The Board will follow the processes behind the organisational changes closely, and staff and students will continue to be involved in a number of specific action plans.
Major investments in strategic research areas
The Board has decided to merge the Faculty of Life Sciences (LIFE) and the Faculty of Science into one super faculty with over 3,400 full-time equivalents. Similarly, 3,200 full-time equivalents will be joined together by merging the Faculty of Pharmaceutical Sciences, the Faculty of Health Sciences and the veterinary field at the Faculty of Life Sciences.
One of the aims is to strengthen the co-operation between basic research and the way that it is applied in society. The research is therefore to be better linked with the energy sector, agriculture, medicinal industry and the hospitals. By for instance coupling together research from pharmacists, veterinarians and doctors, it will become easier to cross borders and create synergy in closely related fields. The research in medicinal drugs can be linked to clinical pharmacy and the development of new animal models for testing medicines.

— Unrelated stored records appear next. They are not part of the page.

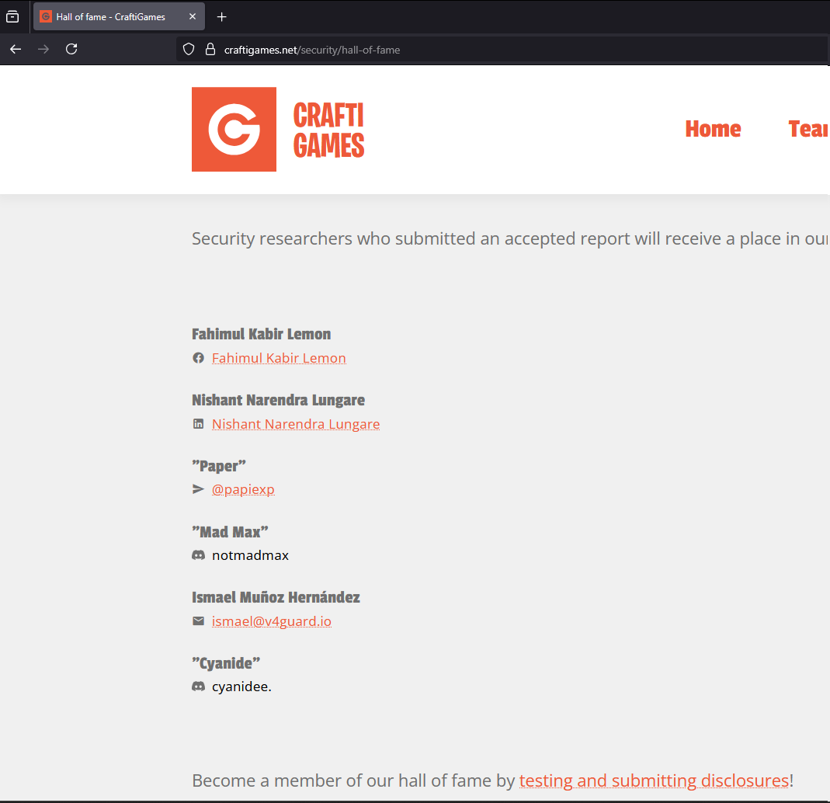Open the Home menu item
The width and height of the screenshot is (830, 803).
click(x=713, y=129)
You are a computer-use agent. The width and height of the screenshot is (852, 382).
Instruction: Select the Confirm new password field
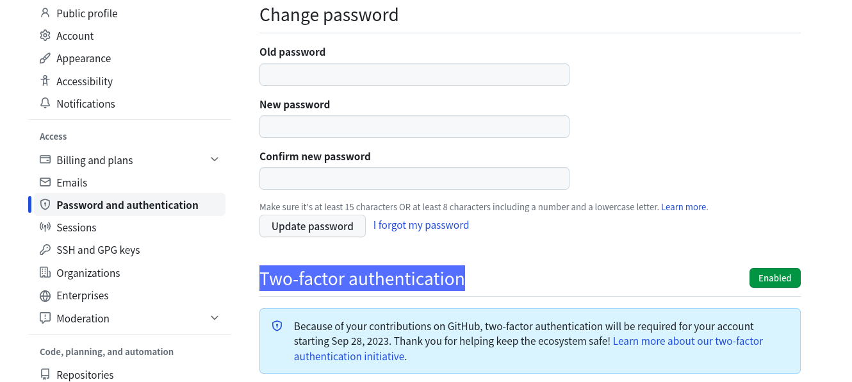[x=414, y=178]
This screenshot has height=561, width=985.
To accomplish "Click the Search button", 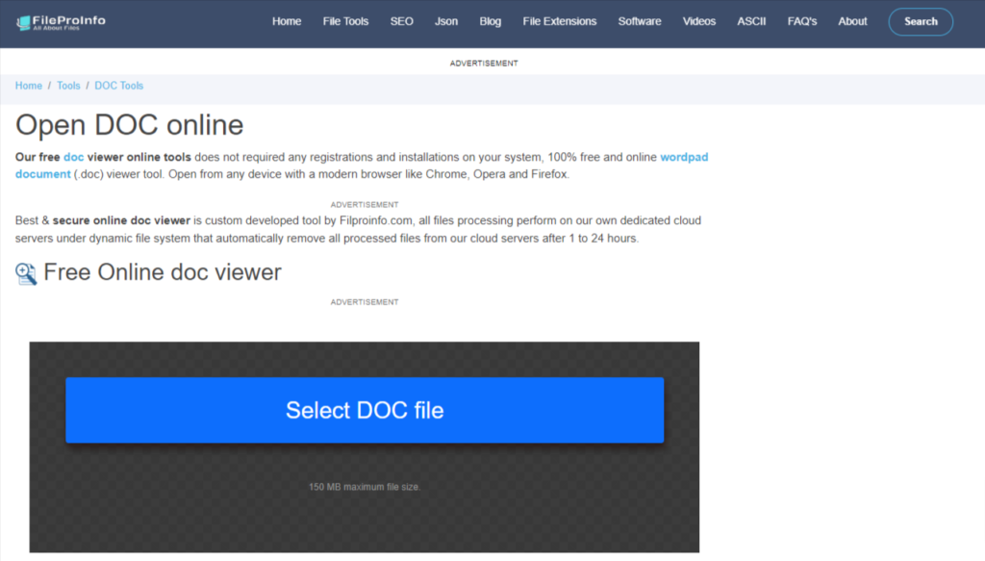I will pos(920,20).
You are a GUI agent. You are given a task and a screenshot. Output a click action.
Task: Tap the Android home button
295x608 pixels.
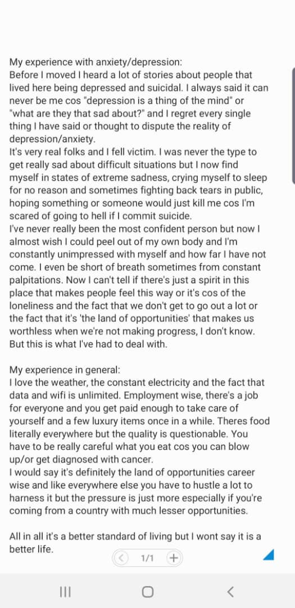coord(147,591)
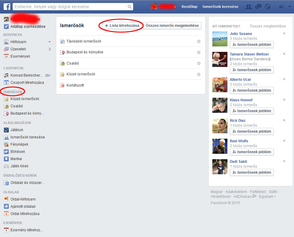Open the messages icon in top bar
This screenshot has height=237, width=294.
pyautogui.click(x=258, y=7)
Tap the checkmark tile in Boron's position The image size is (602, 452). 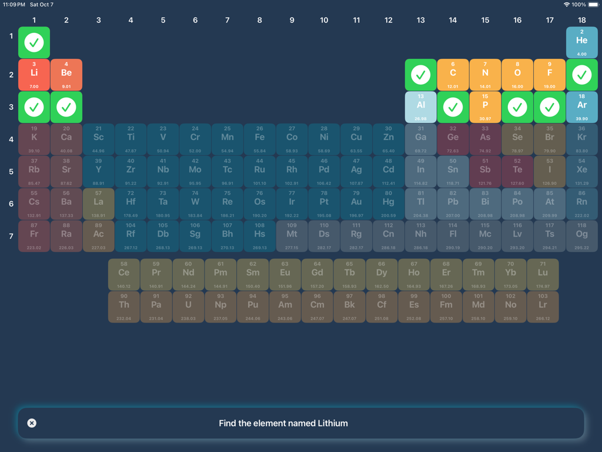click(x=420, y=74)
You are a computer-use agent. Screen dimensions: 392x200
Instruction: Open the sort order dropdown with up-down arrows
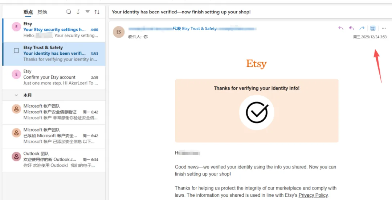(x=97, y=12)
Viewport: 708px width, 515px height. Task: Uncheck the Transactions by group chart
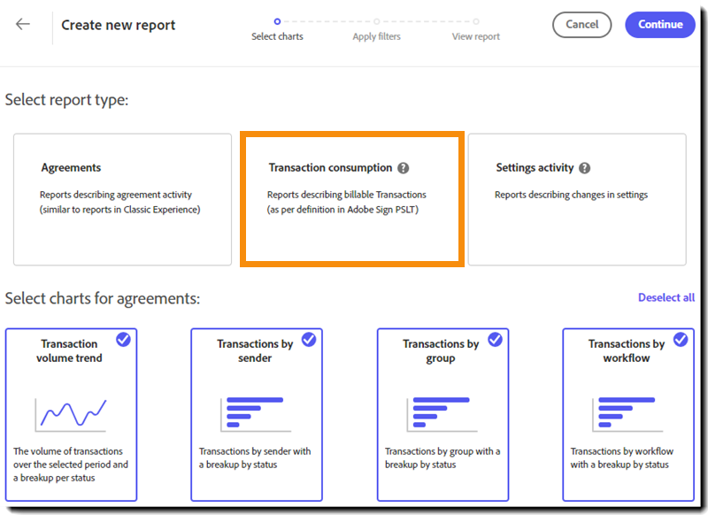tap(496, 340)
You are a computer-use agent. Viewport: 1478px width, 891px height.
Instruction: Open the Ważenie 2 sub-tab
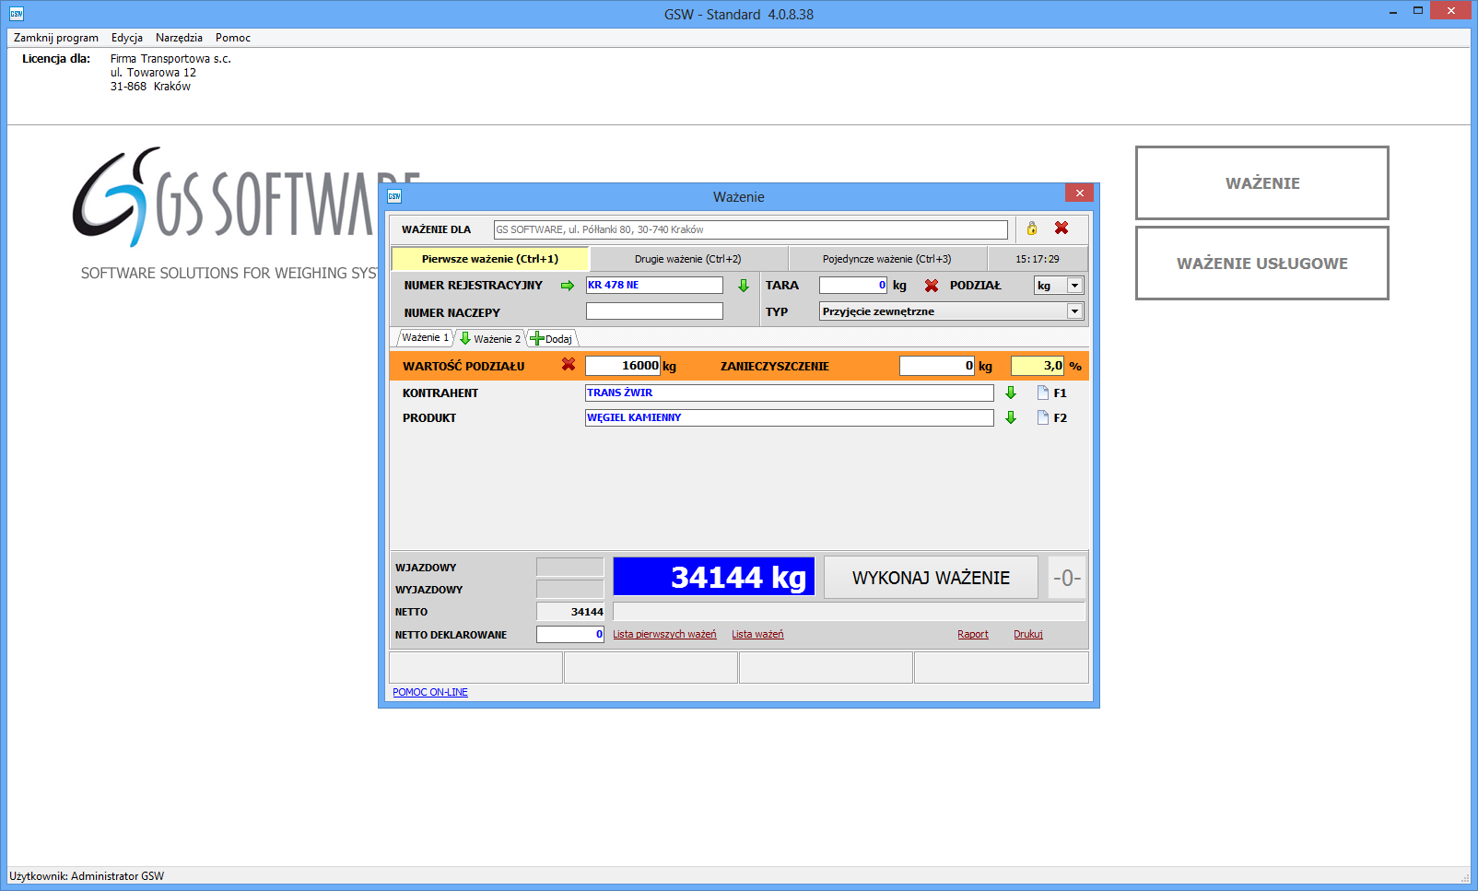tap(491, 339)
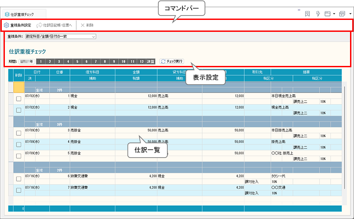Open the window layout icon at top right
This screenshot has width=354, height=219.
(327, 14)
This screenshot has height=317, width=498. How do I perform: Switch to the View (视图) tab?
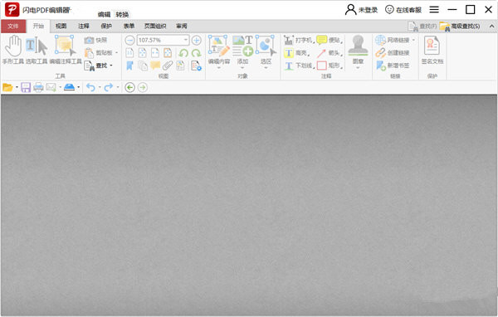(x=61, y=26)
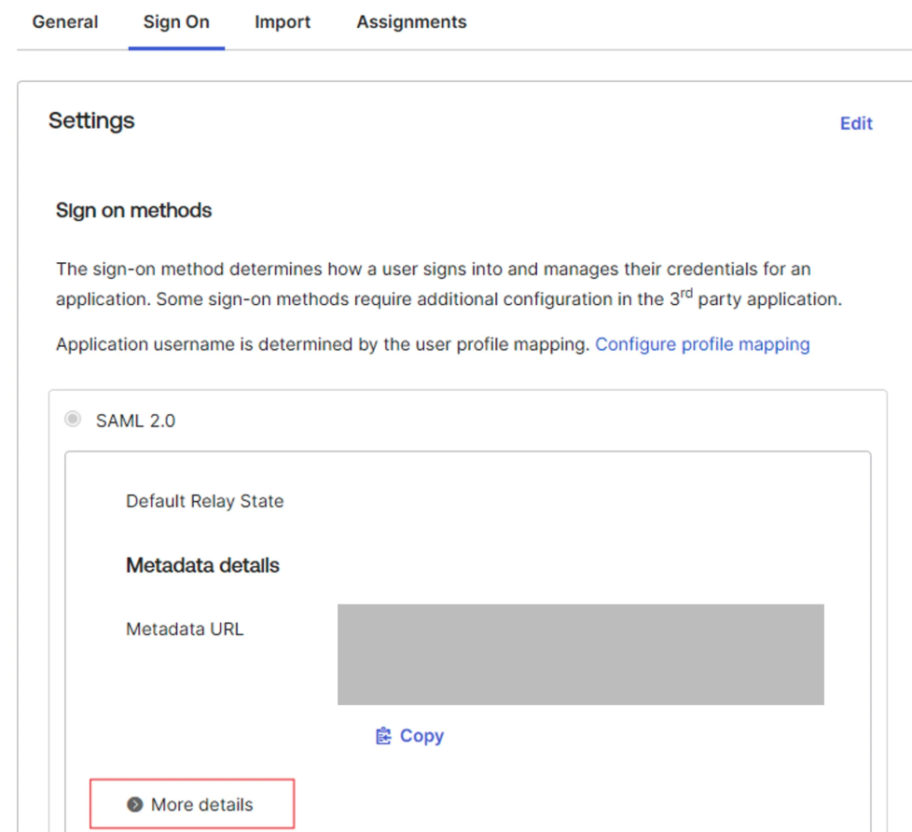Select the Import tab
The width and height of the screenshot is (912, 832).
coord(283,21)
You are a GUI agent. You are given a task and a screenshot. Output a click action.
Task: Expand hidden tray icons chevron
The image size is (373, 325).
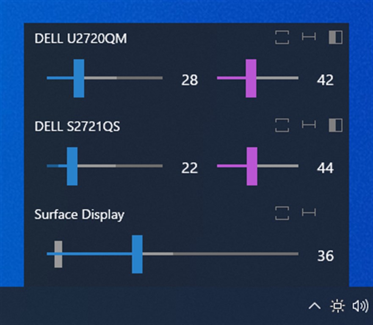[314, 306]
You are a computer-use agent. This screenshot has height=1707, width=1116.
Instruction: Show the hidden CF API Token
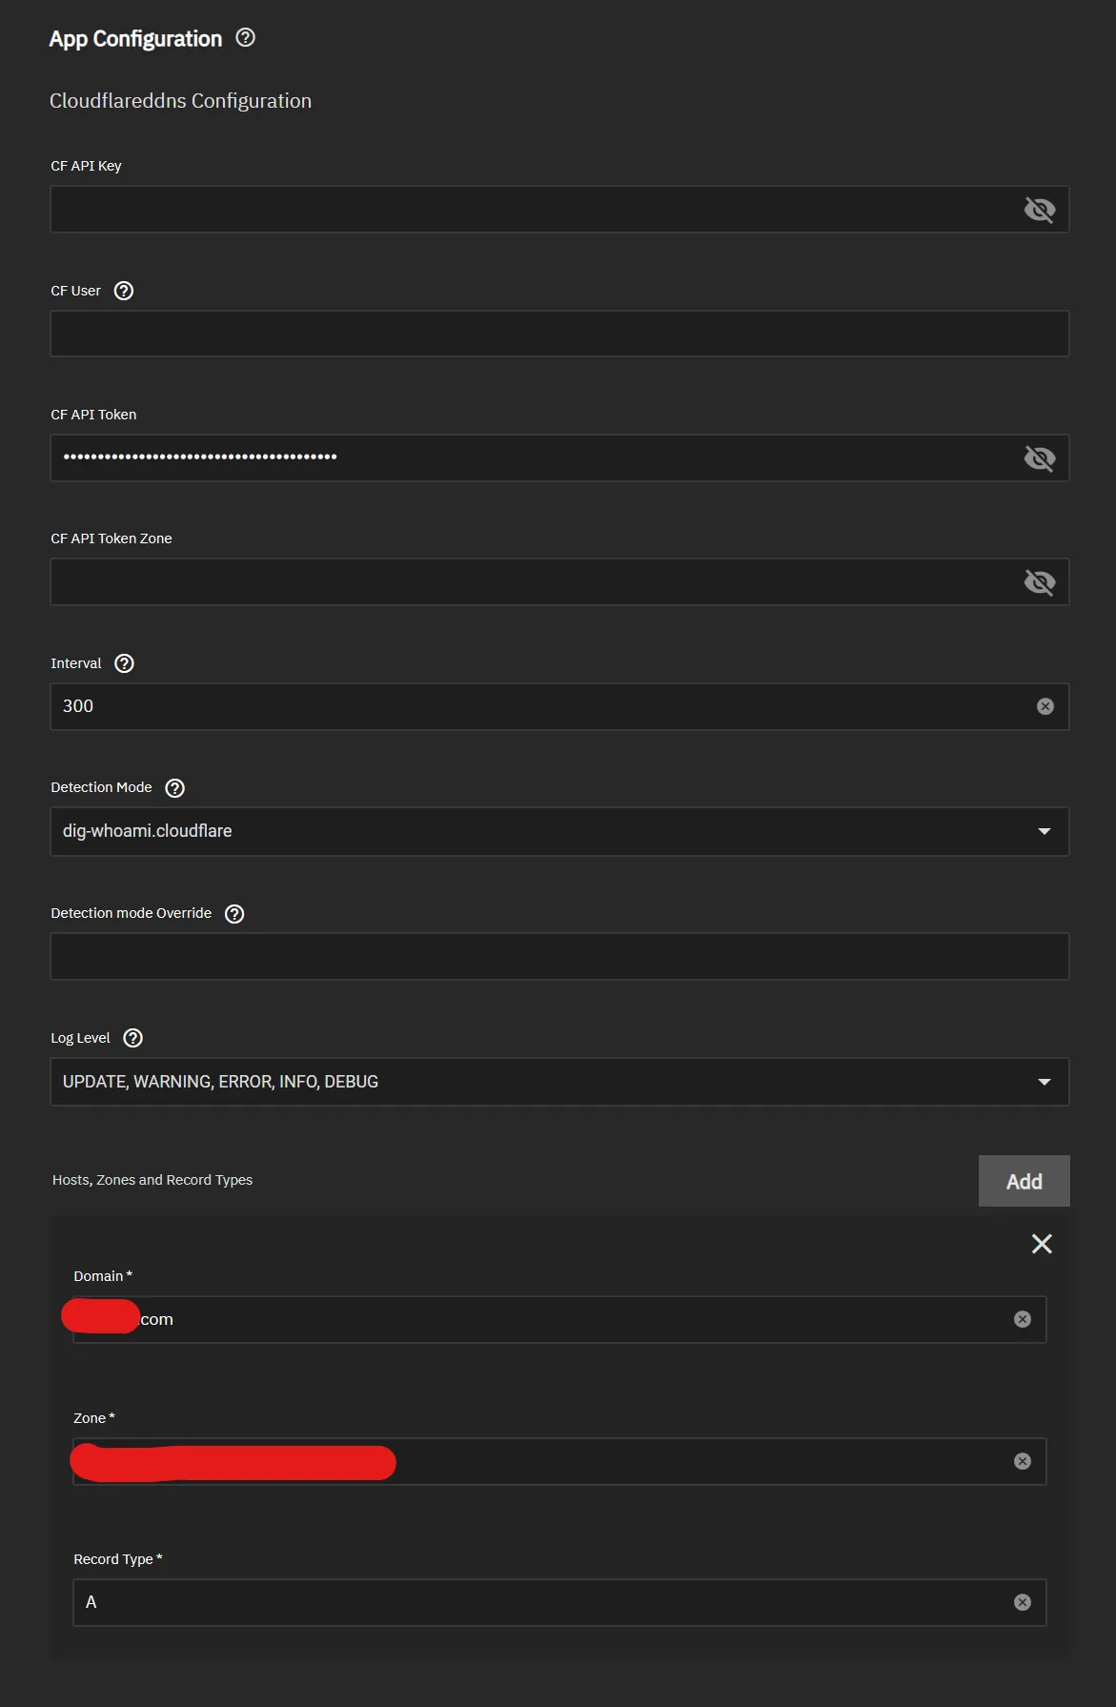point(1039,457)
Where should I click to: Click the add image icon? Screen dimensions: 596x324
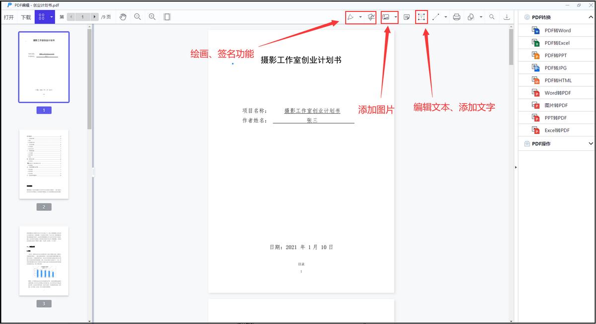(385, 17)
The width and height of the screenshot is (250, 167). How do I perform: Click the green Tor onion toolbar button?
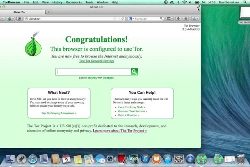click(x=10, y=19)
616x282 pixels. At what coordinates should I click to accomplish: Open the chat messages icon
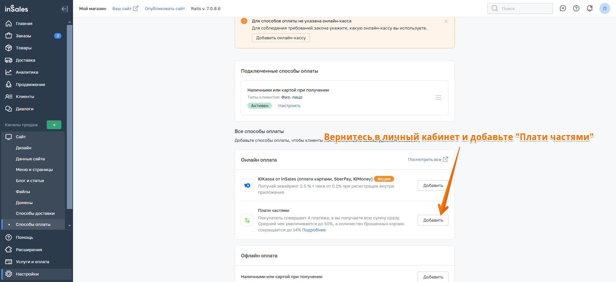(x=563, y=8)
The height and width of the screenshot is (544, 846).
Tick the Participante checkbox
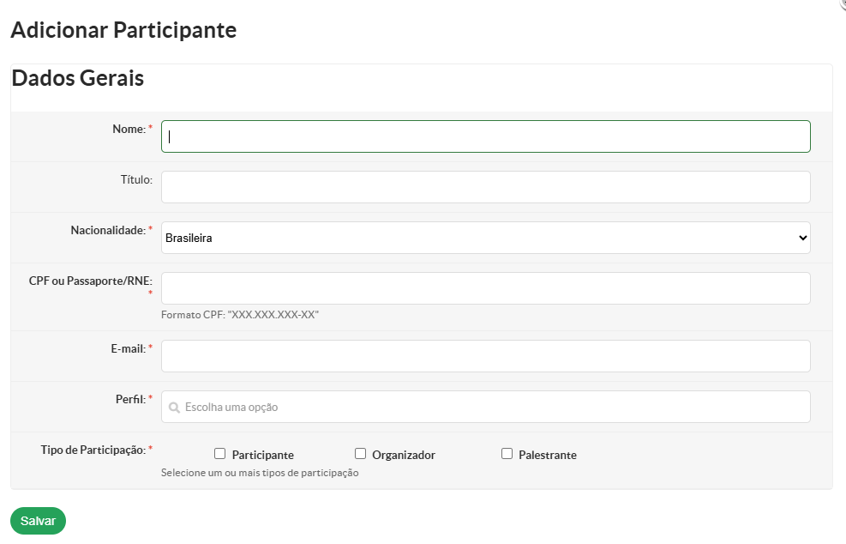pyautogui.click(x=220, y=454)
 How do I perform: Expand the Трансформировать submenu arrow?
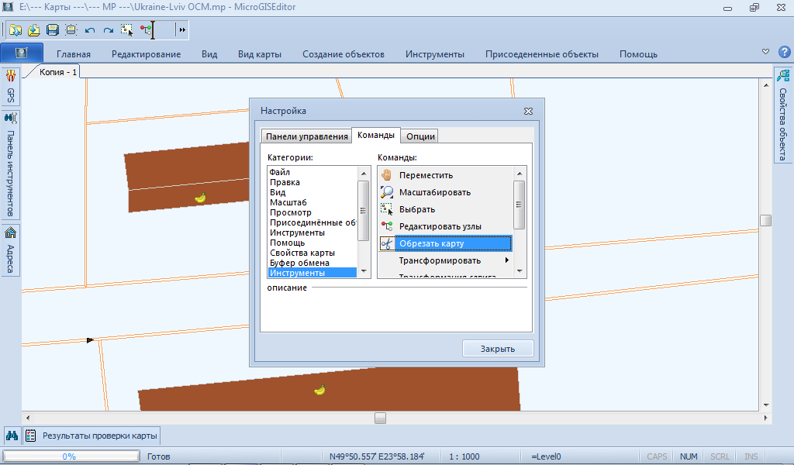(506, 260)
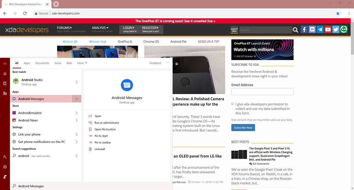Open XDA's YouTube channel icon
The image size is (354, 190).
(327, 29)
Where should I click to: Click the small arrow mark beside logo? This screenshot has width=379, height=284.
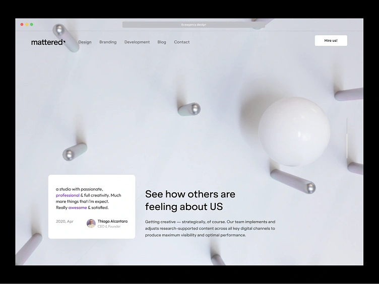(65, 42)
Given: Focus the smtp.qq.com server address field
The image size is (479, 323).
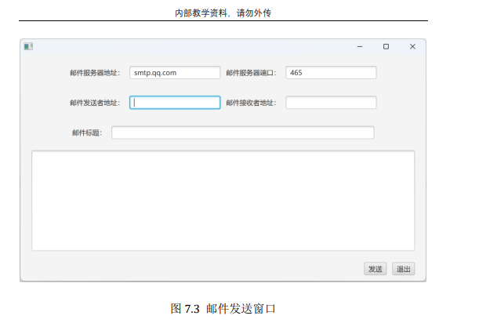Looking at the screenshot, I should (x=175, y=73).
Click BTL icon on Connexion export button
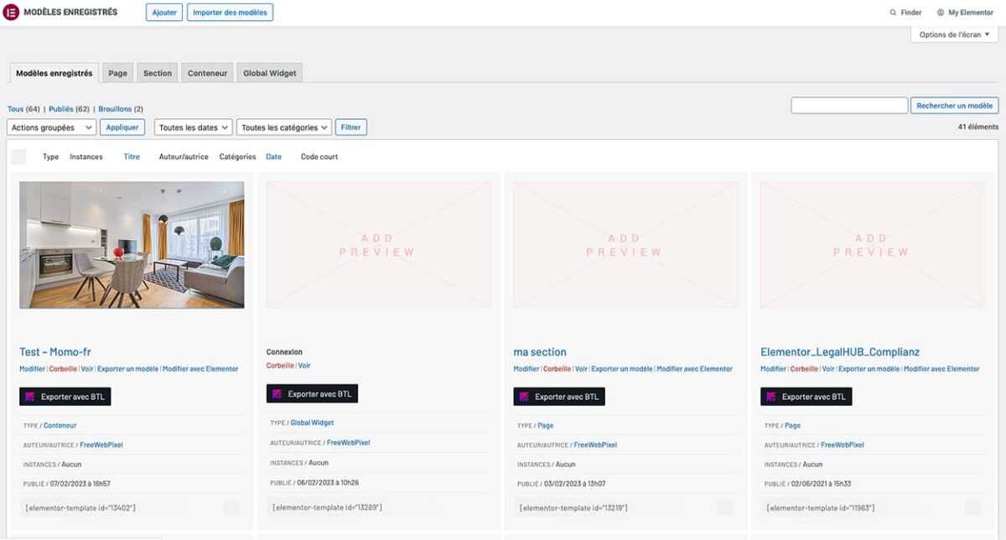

The new organisation will be followed up by new investments in research. There will be put aside DKK 175 million over the next five years to establish five so-called academic “lighthouses” with recruitment of top researchers. The faculties will also be given an expanded loaning limit of up to DKK 100 million for new investments over the next four years. The money will amongst other things be used to strengthen the academic development, build bridges between the different scientific cultures and to build up relationships between staff and students.
It is also a goal to develop new academic programmes. There is for example a plan to create an academic programme focused on sports sciences and human nutrition.
Presentation of plans
The merger has been approved after an internal consultation process at the University during the autumn. This has been an open process both internally at the University, but also with input from external business partners.
The faculty deans will present the Board’s decision at mass meetings. The new organisation will not affect the other faculties at the University.